- **Task list**:
• 1. In the text on Adam and Eve's fall, who is credited with the quotation near the top?
• 2. Reproduce the text on Adam and Eve's fall from "He could have" up to and including "to be alone.".

Why did God let Adam and Eve fall?
Genesis 3 is not just about Adam and Eve. It's about you and me.
“It is God’s nature to make something out of nothing. This is why God cannot make anything out of him who is not yet nothing.” — Martin Luther
God could’ve cut the tree down.
He could have done from the start what he only did after a violation, and placed security at the Tree of the Knowledge of Good and Evil to prevent access.
God could have saved Adam and Eve from themselves. Why didn’t he?
Instead, God pointed out the tree to Adam, put it specifically off-limits, then went about creating Adam a partner, noting it was “not good” for him to be alone.
In Genesis 2 we have the first use of the honor system. It takes but a chapter to learn why the world does not run on honor.
In Genesis 3, after the briefest of conversations with a talking serpent, Eve and Adam eat the forbidden fruit.
Why did God let Adam and Eve fall?
Because if they had not fallen, God could not have caught them.
In Eden, without a worry, the first two humans made an idol of the one thing God denied them. You had one job, Adam and Eve.
Of course the humans were going to fail. That part, you expect. But why did God let them do it?
No matter how good the covenant, the human urge is to test what’s behind Door No. 2 — game shows have been built on this very premise. Humanity is the child that has to touch the hot stove for ourselves.
Without the struggle of survival, Adam and Eve had too much time on their hands. They viewed a tree and its fruit as most important than God’s word.
So God put man to work. Walking alongside God was perhaps too boring. Adam and Eve “turned right and left” and took a detour, the second they had the chance.

- **Data shown**:
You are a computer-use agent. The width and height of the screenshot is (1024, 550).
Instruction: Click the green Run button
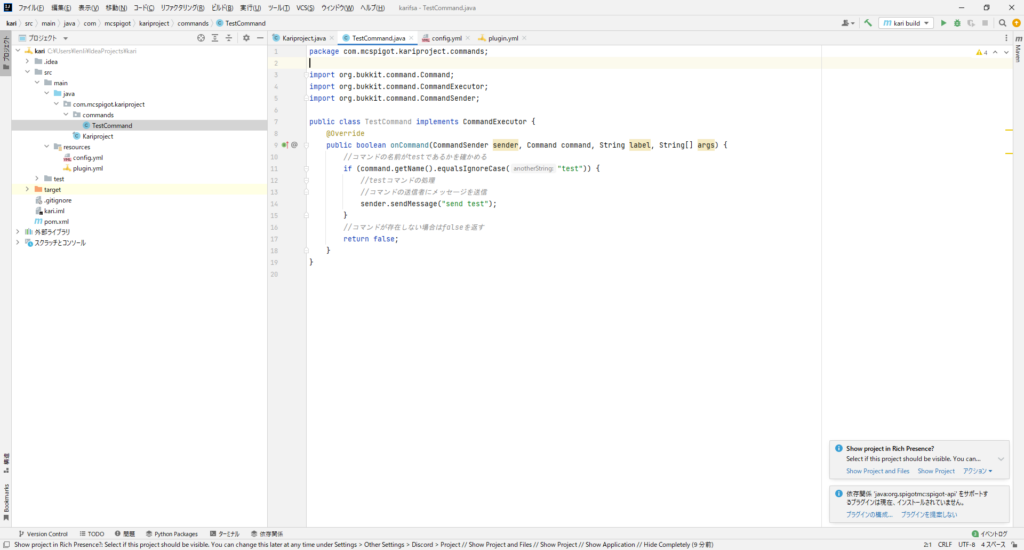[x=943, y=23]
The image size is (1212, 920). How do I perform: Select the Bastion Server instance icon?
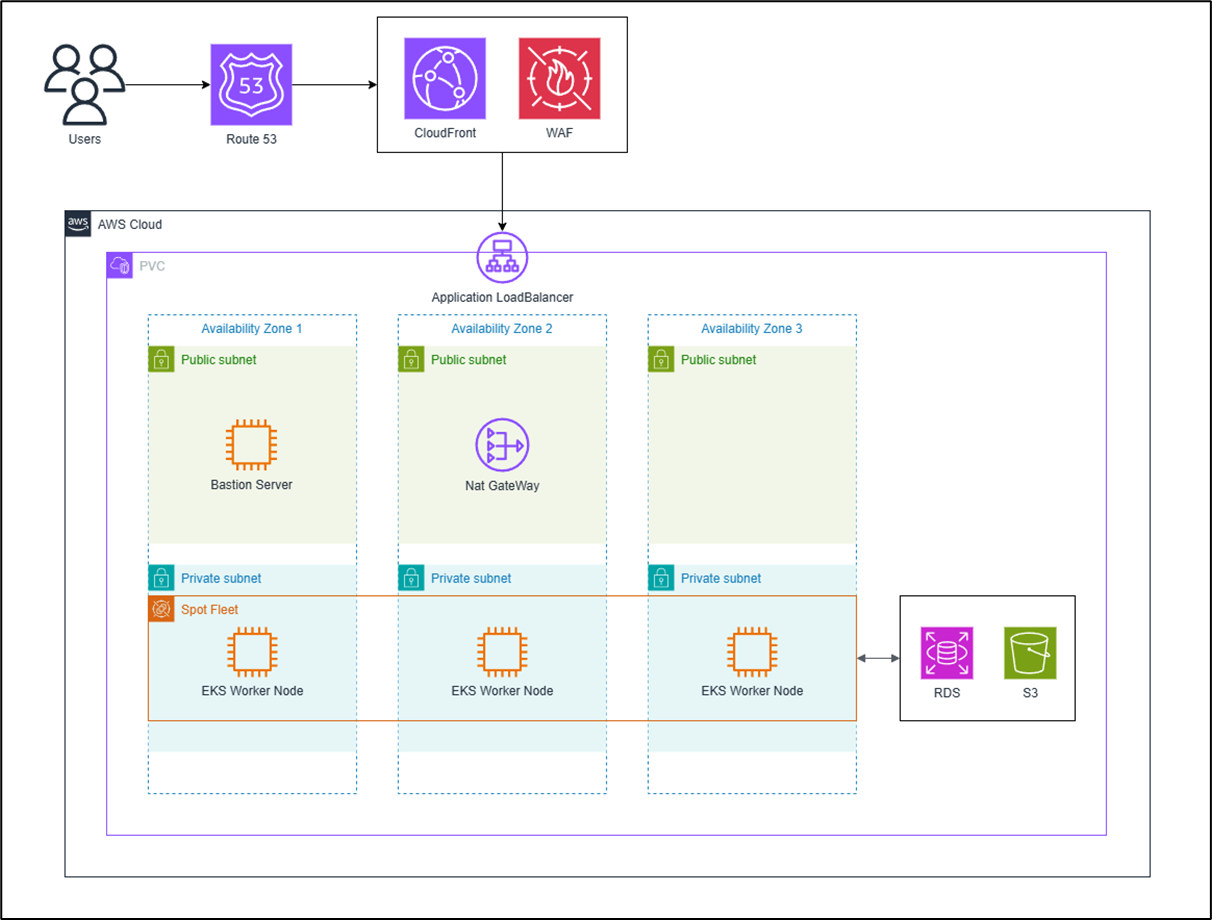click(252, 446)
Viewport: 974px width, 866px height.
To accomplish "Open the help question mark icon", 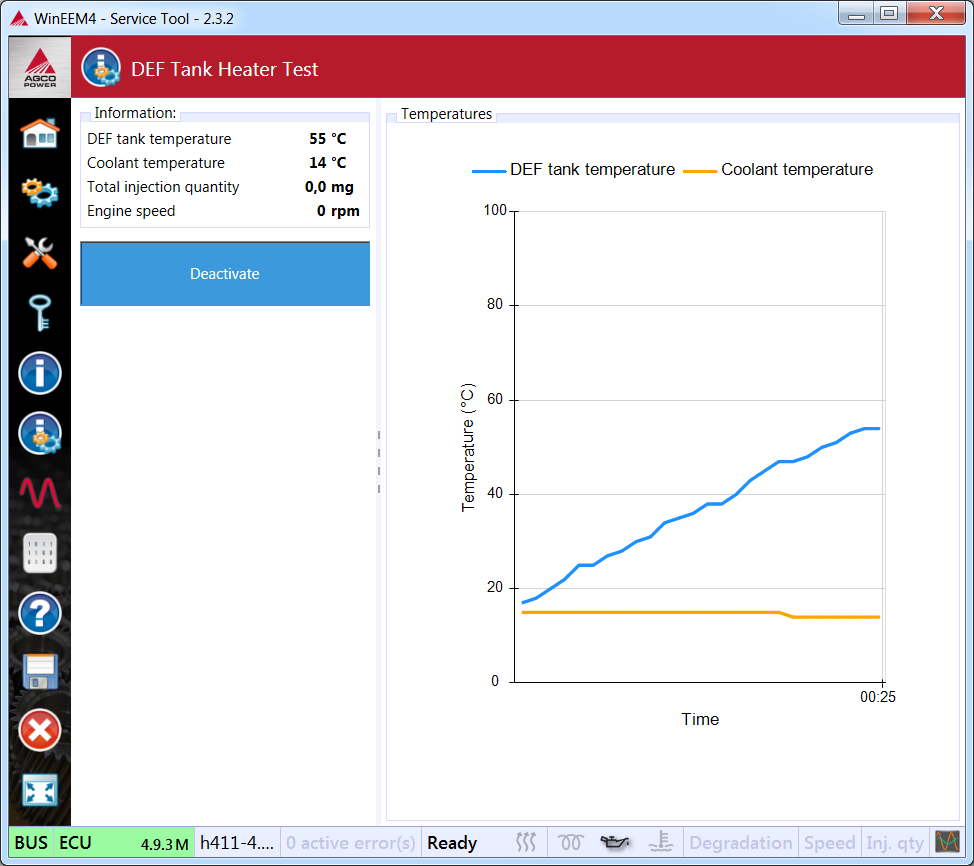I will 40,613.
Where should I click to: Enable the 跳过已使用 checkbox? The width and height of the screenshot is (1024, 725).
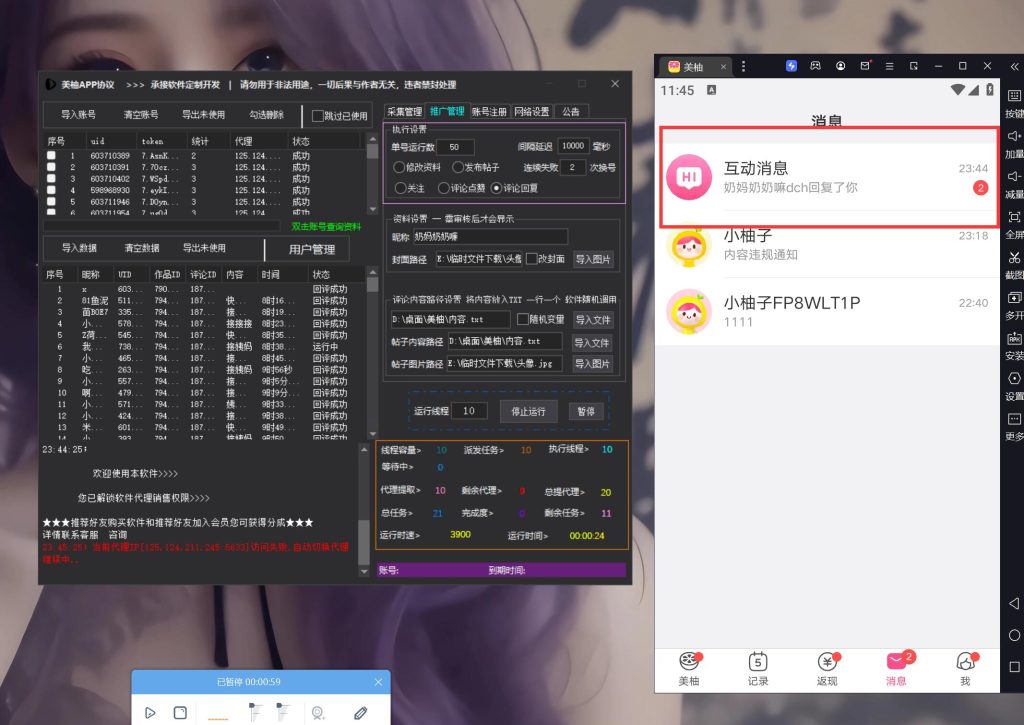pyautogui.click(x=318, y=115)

- **Answers per task**:
• 1. Martin Luther

• 2.
He could have done from the start what he only did after a violation, and placed security at the Tree of the Knowledge of Good and Evil to prevent access.
God could have saved Adam and Eve from themselves. Why didn’t he?
Instead, God pointed out the tree to Adam, put it specifically off-limits, then went about creating Adam a partner, noting it was “not good” for him to be alone.